* [Page extract]:
-- START --

UNITED STATES

SECURITIES AND EXCHANGE COMMISSION

WASHINGTON, DC 20549

 


 

FORM 8-K

 


 

CURRENT REPORT

PURSUANT TO SECTION 13 OR 15(d) OF THE

SECURITIES EXCHANGE ACT OF 1934

 

Date of report (Date of earliest event reported): May 17, 2013 (May 15, 2013)

 


 

MACK-CALI REALTY CORPORATION

(Exact Name of Registrant as Specified in Charter)

 

Maryland

 

1-13274

 

22-3305147

(State or Other Jurisdiction
of Incorporation)

 

(Commission File Number)

 

(IRS Employer
Identification No.)

 

343 Thornall Street, Edison, New Jersey,        08837-2206

(Address of Principal Executive Offices)            (Zip Code)

 

(732) 590-1000

(Registrant’s telephone number, including area code)

 

MACK-CALI REALTY, L.P.

(Exact Name of Registrant as Specified in Charter)

 

Delaware

 

333-57103

 

22-3315804

(State or Other Jurisdiction
of Incorporation)

 

(Commission File Number)

 

(IRS Employer
Identification No.)

 

343 Thornall Street, Edison, New Jersey,        08837-2206

(Address of Principal Executive Offices)            (Zip Code)

 

(732) 590-1000

(Registrant’s telephone number, including area code)

 

Check the appropriate box below if the Form 8-K filing is intended to simultaneously satisfy the filing obligation of the registrant under any of the following provisions (see General Instruction A.2. below):

 

o        Written communications pursuant to Rule 425 under the Securities Act (17 CFR 230.425)

 

o        Soliciting material pursuant to Rule 14a-12 under the Exchange Act (17 CFR 240.14a-12)

 

o       Pre-commencement communications pursuant to Rule 14d-2(b) under the Exchange Act (17 CFR 240.14d-2(b))

 

o       Pre-commencement communications pursuant to Rule 13e-4(c) under the Exchange Act (17 CFR 240.13e-4(c))

 

 

 



 

Item 5.07. Submission of Matters to a Vote of Security Holders.

 

(a)           On May 15, 2013, Mack-Cali Realty Corporation (the “Company”), the general partner of Mack-Cali Realty, L.P., held its Annual Meeting of Stockholders (the “Annual Meeting”) to (i) elect three members of the Board of Directors of the Company, (ii) hold a non-binding advisory vote to approve the compensation of the Company’s named executive officers, as set forth in the Company’s proxy statement for the Annual Meeting, (iii) ratify the appointment of the Company’s independent registered public accounting firm for the fiscal year ending December 31, 2013 and (iv) approve and adopt the Mack-Cali Realty Corporation 2013 Incentive Stock Plan.

-- END --

* [Extracted entries]:
-- START --

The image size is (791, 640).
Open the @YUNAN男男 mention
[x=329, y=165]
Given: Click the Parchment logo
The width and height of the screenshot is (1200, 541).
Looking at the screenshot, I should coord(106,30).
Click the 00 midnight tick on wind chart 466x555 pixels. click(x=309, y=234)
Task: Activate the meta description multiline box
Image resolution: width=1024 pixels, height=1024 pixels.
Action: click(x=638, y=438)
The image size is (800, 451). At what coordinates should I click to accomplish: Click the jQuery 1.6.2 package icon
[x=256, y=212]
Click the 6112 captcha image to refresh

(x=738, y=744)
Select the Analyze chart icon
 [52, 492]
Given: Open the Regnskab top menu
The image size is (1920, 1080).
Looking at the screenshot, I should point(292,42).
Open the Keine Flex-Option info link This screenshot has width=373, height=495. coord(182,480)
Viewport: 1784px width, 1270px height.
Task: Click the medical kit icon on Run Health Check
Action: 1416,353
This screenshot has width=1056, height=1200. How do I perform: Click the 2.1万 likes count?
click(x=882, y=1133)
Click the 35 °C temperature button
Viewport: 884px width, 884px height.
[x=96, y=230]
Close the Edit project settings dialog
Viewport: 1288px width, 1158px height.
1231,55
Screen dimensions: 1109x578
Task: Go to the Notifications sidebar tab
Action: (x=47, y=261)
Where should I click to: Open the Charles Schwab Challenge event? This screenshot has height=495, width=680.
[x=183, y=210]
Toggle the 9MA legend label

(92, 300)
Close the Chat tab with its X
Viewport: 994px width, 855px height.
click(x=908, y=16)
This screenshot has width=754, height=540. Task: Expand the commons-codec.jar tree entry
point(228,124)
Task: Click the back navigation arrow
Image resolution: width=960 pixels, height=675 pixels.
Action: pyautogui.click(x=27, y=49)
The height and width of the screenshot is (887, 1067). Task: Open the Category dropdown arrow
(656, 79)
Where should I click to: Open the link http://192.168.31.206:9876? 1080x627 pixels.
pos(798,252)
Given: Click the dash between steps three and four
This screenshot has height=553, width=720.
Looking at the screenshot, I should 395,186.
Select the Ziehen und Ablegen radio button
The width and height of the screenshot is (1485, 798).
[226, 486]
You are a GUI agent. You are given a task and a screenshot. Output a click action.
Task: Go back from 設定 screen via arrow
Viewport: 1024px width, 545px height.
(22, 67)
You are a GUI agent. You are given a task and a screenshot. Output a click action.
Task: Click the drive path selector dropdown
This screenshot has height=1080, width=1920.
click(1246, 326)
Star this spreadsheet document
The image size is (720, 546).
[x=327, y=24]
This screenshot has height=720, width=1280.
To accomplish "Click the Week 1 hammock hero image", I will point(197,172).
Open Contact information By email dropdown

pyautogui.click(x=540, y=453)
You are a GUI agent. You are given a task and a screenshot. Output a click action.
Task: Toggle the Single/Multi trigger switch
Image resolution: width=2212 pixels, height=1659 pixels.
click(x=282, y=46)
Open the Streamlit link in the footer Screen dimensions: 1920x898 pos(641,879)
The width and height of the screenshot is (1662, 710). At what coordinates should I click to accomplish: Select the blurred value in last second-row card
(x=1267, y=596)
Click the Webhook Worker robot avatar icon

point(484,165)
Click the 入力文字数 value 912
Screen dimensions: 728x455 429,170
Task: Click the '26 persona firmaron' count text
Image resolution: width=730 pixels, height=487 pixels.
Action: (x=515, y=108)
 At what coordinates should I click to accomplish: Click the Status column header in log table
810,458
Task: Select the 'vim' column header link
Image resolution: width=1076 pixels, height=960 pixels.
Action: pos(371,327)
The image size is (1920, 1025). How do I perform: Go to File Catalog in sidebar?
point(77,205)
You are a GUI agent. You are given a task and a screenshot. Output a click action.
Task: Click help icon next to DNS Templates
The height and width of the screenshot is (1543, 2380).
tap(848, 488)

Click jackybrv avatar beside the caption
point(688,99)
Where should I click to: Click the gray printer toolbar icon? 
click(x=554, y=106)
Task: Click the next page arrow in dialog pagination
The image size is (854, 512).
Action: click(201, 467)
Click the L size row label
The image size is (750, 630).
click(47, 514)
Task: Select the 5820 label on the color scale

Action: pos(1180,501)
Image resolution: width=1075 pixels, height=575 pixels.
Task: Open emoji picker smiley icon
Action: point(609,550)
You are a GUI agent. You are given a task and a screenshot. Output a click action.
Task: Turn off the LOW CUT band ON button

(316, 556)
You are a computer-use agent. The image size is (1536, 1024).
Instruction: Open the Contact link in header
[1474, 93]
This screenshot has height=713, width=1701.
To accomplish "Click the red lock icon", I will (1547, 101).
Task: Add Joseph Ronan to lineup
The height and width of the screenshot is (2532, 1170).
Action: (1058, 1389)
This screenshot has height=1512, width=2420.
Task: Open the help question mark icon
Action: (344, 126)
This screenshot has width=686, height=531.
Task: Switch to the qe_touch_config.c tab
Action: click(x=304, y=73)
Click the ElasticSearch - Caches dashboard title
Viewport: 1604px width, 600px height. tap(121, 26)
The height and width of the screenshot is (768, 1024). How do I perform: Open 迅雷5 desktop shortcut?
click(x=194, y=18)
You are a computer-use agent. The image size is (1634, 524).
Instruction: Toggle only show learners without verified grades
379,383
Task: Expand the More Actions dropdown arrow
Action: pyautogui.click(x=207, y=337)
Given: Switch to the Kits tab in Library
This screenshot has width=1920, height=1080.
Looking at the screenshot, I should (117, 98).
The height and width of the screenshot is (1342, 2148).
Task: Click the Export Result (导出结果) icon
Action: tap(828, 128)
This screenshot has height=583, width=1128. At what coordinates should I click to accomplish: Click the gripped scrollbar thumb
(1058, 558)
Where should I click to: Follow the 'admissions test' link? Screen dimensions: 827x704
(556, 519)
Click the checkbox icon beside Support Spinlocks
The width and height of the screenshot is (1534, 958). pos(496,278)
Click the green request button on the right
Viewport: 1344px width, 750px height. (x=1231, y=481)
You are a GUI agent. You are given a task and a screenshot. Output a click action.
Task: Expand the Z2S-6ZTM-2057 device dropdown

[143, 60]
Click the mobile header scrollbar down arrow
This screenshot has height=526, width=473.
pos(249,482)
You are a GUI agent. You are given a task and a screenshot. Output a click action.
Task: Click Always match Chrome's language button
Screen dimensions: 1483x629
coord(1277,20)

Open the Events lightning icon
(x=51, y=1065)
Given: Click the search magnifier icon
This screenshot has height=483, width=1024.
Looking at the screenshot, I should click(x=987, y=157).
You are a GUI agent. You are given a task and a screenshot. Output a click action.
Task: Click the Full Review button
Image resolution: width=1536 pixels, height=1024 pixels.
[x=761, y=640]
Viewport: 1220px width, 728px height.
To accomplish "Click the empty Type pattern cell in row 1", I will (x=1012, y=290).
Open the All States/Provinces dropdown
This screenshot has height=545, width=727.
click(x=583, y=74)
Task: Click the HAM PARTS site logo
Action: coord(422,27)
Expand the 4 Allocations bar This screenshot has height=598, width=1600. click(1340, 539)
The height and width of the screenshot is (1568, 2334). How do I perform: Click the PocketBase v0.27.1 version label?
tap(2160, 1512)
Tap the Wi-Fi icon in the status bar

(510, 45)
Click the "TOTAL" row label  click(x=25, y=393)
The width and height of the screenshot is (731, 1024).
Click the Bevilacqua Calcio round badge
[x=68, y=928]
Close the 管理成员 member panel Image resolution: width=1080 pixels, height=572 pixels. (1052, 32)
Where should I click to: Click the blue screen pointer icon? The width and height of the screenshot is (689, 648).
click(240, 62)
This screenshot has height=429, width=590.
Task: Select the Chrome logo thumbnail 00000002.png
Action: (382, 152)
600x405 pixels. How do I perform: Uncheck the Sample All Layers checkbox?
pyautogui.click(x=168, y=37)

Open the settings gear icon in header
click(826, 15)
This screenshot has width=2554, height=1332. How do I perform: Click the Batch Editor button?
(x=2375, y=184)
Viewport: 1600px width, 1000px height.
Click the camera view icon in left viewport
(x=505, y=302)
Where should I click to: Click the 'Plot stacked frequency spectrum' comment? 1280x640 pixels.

-- END --

* [What is asked]:
1 – Print the passage of the filing from "o        Written communications" up to and including "(17 CFR 240.14d-2(b))".
2 – For each statement, say yes or no depending on whether the filing agrees with it, and quote the words from the filing that decide it. (a) The Annual Meeting of Stockholders was held on May 15, 2013. (b) Stockholders were to elect five members of the Board of Directors. (c) The vote on executive officer compensation was binding.
3 – In the filing, which stock plan were stockholders asked to approve and adopt at the Annual Meeting?
The records above stand apart from the filing and are not part of it.

* [Answers to the exercises]:
1 –
o        Written communications pursuant to Rule 425 under the Securities Act (17 CFR 230.425)

 

o        Soliciting material pursuant to Rule 14a-12 under the Exchange Act (17 CFR 240.14a-12)

 

o       Pre-commencement communications pursuant to Rule 14d-2(b) under the Exchange Act (17 CFR 240.14d-2(b))

2 –
(a) Yes: "On May 15, 2013, Mack-Cali Realty Corporation (the “Company”), the general partner of Mack-Cali Realty, L.P., held its Annual Meeting of Stockholders"
(b) No: "elect three members of the Board of Directors of the Company"
(c) No: "hold a non-binding advisory vote to approve the compensation of the Company’s named executive officers"

3 – The Mack-Cali Realty Corporation 2013 Incentive Stock Plan.